Алик вышел на площадь у трех вокзалов, огляделся. Нескончаемый поток машин в обе стороны, мокрый асфальт, безразличные взгляды прохожих. Многотонной усталостью навалился город, чуждый город, странный город. Город юношеских мечтаний и утраченных идеалов, город, так умело и так наивно воплотивший в себе суть всей страны.
Открыл телефон, вызвал номер на букву «К», подождал и услышал почти позабытый голос:
— Алло, это ты, музыкант?
И подумалось: надо же! Век минул, царства пали, а голос остался. Все тот же. Разве что чуть дребезжащий.
— Нет, не музыкант.
А мог бы стать и музыкантом. Мог бы много кем стать.
И уже нетерпеливей:
— Алло, кто это?
— Помнится, чья-то смерть была на конце иглы?
— Алик, ты, что ли? Алик?!
Узнал, ну надо же! И вроде в голосе теплота. А ведь недавно еще, не задумываясь, отправил на смерть.
— Я.
— Откуда у тебя мой телефон? Ах, ну да! Все понял, можешь не отвечать. Так что ты хотел?

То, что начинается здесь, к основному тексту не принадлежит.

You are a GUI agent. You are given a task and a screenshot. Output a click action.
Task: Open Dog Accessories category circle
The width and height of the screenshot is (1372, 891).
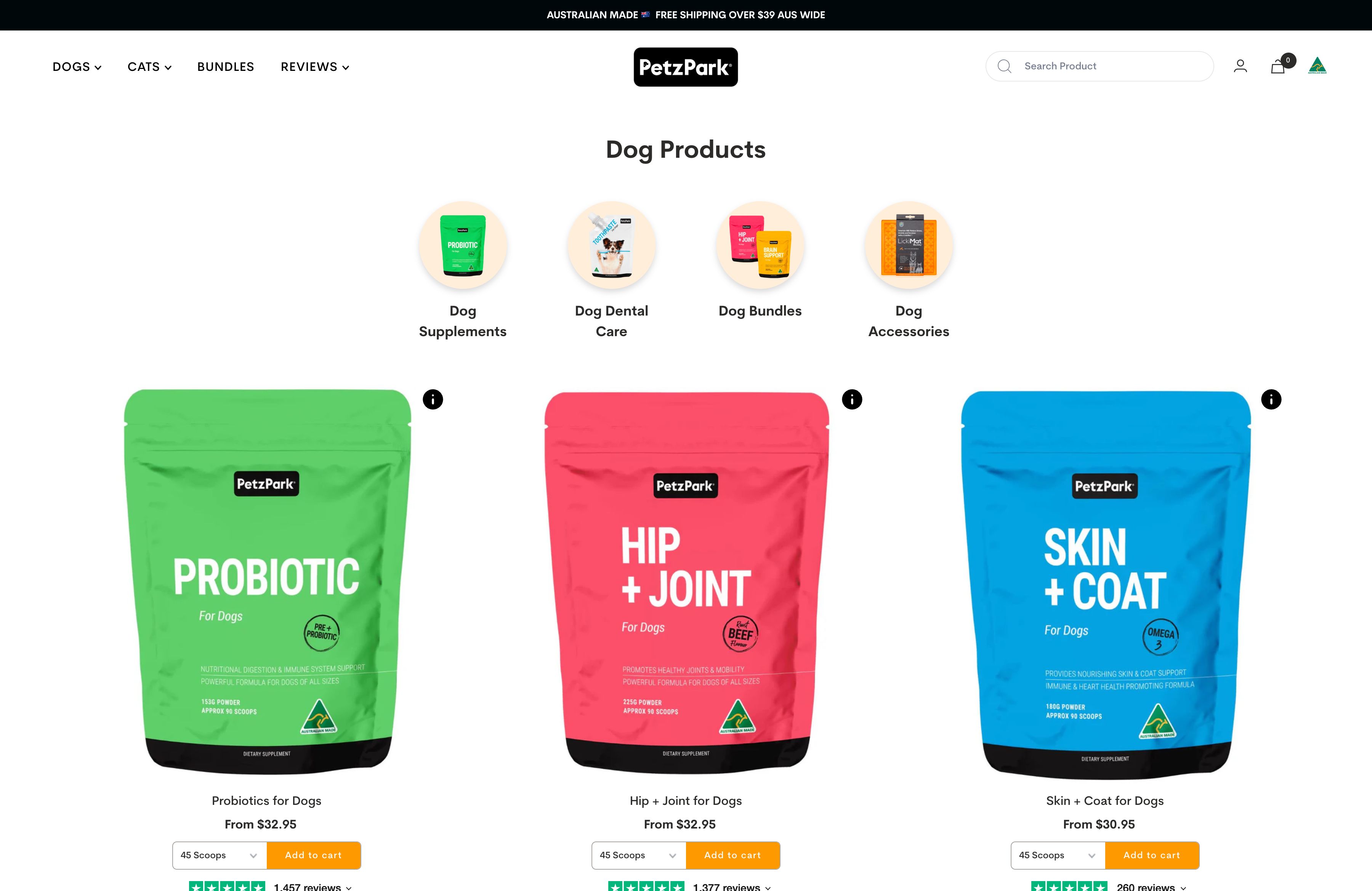point(909,245)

В глаза посмотреть? Что ж, может, и так. Но даже намека на ответное тепло не дождется.
— Встретиться.
— Ты где?
— У Казанского.
И долгая пауза в ответ. Задумался.
— В сквере на Лубянке через час. Идет?
И тоже задумался. Кликнет своих мальчиков? С него станется! Хотя вряд ли. Место людное — не постреляешь.
— Согласен.
До Лубянки полчаса неспешной ходьбы. Шел и думал: а если все сначала? Слабу? У Гайдара такой рассказ был, что ли? Глупо. Это просто другое время. Все другое, страна другая. А ведь почти пятьдесят лет минуло, надо же! Скоро уже пятьдесят. А что они видели? Первый спутник, первый фестиваль? Они и думали-то по-другому, и видели по-другому. Разве был тогда цвет? В памяти только черный и белый. Еще изредка красный по праздникам — скупо. Шахматы, хлеб, кино… А зимою весь мир черно-белый. И на улице в детстве только игры, а все остальное — дома. И люди дома или на работе. Разве было столько людей на улице? А ведь людей было не меньше. Улица — праздность, безделье. «Гражданин, пройдите к себе домой!» А в остальном мире и того хуже. Там диккенсовские персонажи: оборванные, нищие, попрошайки. Там персонажи Гюго из парижских трущоб. А ведь живут же люди и там. Каково им? Не живут — мучаются! А надо, чтоб все было как у нас. Хорошо! Весело! Чтоб работа так работа. Праздник так праздник. Все должны жить как мы, это ли не цель, не счастье?